> [EXTRACTED DATA]:
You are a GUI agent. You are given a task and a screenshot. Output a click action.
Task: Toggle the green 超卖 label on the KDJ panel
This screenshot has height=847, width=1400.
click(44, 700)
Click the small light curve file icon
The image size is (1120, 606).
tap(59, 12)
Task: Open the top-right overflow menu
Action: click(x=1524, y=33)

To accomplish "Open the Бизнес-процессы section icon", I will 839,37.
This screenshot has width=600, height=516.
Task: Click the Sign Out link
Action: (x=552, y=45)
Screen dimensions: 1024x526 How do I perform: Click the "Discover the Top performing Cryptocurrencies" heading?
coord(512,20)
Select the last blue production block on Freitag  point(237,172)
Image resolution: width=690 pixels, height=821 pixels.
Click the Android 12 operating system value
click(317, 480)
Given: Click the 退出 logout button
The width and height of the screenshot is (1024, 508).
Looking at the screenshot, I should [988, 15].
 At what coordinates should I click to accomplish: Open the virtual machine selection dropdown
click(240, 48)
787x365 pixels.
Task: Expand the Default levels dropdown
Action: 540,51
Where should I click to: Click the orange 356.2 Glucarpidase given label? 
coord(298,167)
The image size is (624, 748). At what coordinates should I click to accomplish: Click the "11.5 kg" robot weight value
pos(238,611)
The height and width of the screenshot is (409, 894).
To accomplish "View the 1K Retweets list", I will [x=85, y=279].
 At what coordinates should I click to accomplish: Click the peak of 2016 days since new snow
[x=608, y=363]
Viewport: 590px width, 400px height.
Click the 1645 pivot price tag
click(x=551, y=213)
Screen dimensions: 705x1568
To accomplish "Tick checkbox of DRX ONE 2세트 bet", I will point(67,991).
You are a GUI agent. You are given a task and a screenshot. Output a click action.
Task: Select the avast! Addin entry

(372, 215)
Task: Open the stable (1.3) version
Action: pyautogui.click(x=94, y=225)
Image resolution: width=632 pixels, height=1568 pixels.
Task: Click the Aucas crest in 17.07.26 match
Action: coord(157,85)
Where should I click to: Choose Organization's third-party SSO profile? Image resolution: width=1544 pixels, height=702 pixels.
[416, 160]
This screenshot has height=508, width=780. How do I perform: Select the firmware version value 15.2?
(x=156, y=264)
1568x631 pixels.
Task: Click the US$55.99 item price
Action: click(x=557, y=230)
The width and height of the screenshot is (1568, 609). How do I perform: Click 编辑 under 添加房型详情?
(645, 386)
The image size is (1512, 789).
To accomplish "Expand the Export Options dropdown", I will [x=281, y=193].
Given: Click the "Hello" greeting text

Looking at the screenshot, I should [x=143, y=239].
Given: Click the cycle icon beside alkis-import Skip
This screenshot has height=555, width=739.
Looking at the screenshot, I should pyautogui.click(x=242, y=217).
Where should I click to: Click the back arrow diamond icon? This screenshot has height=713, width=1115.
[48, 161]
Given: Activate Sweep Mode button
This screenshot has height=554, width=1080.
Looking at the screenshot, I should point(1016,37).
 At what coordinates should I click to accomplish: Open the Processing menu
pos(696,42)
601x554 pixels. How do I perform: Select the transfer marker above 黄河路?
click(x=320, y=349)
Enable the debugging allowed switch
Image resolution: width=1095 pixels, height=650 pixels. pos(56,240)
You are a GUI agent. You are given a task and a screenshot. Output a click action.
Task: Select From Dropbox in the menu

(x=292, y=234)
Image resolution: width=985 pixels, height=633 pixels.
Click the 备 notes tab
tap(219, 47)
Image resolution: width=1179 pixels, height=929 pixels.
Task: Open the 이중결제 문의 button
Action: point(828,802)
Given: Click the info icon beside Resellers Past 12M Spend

> [EXERCISE DESCRIPTION]:
Would you return the full set of entries, unchanged in every detail?

> [SOLUTION FOR THIS TASK]:
You are a GUI agent. You are given a task and a screenshot. Output a click action.
Task: Toggle the green 超卖 label on the KDJ panel
This screenshot has height=847, width=1400.
click(44, 700)
Click the small light curve file icon
The image size is (1120, 606).
tap(59, 12)
Task: Open the top-right overflow menu
Action: click(x=1524, y=33)

To accomplish "Open the Бизнес-процессы section icon", I will 839,37.
This screenshot has width=600, height=516.
Task: Click the Sign Out link
Action: (x=552, y=45)
Screen dimensions: 1024x526 How do I perform: Click the "Discover the Top performing Cryptocurrencies" heading?
coord(512,20)
Select the last blue production block on Freitag  point(237,172)
Image resolution: width=690 pixels, height=821 pixels.
Click the Android 12 operating system value
click(317, 480)
Given: Click the 退出 logout button
The width and height of the screenshot is (1024, 508).
Looking at the screenshot, I should [988, 15].
 At what coordinates should I click to accomplish: Open the virtual machine selection dropdown
click(240, 48)
787x365 pixels.
Task: Expand the Default levels dropdown
Action: 540,51
Where should I click to: Click the orange 356.2 Glucarpidase given label? 
coord(298,167)
The image size is (624, 748). At what coordinates should I click to accomplish: Click the "11.5 kg" robot weight value
pos(238,611)
The height and width of the screenshot is (409, 894).
To accomplish "View the 1K Retweets list", I will [x=85, y=279].
 At what coordinates should I click to accomplish: Click the peak of 2016 days since new snow
[x=608, y=363]
Viewport: 590px width, 400px height.
Click the 1645 pivot price tag
click(x=551, y=213)
Screen dimensions: 705x1568
To accomplish "Tick checkbox of DRX ONE 2세트 bet", I will point(67,991).
You are a GUI agent. You are given a task and a screenshot. Output a click action.
Task: Select the avast! Addin entry

(372, 215)
Task: Open the stable (1.3) version
Action: pyautogui.click(x=94, y=225)
Image resolution: width=632 pixels, height=1568 pixels.
Task: Click the Aucas crest in 17.07.26 match
Action: coord(157,85)
Where should I click to: Choose Organization's third-party SSO profile? Image resolution: width=1544 pixels, height=702 pixels.
[416, 160]
This screenshot has height=508, width=780. How do I perform: Select the firmware version value 15.2?
(x=156, y=264)
1568x631 pixels.
Task: Click the US$55.99 item price
Action: click(x=557, y=230)
The width and height of the screenshot is (1568, 609). How do I perform: Click 编辑 under 添加房型详情?
(645, 386)
The image size is (1512, 789).
To accomplish "Expand the Export Options dropdown", I will [x=281, y=193].
Given: Click the "Hello" greeting text

Looking at the screenshot, I should [x=143, y=239].
Given: Click the cycle icon beside alkis-import Skip
This screenshot has height=555, width=739.
Looking at the screenshot, I should pyautogui.click(x=242, y=217).
Where should I click to: Click the back arrow diamond icon? This screenshot has height=713, width=1115.
[48, 161]
Given: Activate Sweep Mode button
This screenshot has height=554, width=1080.
Looking at the screenshot, I should point(1016,37).
 At what coordinates should I click to accomplish: Open the Processing menu
pos(696,42)
601x554 pixels. How do I perform: Select the transfer marker above 黄河路?
click(x=320, y=349)
Enable the debugging allowed switch
Image resolution: width=1095 pixels, height=650 pixels. pos(56,240)
You are a GUI agent. You are given a task and a screenshot. Output a click action.
Task: Select From Dropbox in the menu

(x=292, y=234)
Image resolution: width=985 pixels, height=633 pixels.
Click the 备 notes tab
tap(219, 47)
Image resolution: width=1179 pixels, height=929 pixels.
Task: Open the 이중결제 문의 button
Action: point(828,802)
Given: Click the info icon beside Resellers Past 12M Spend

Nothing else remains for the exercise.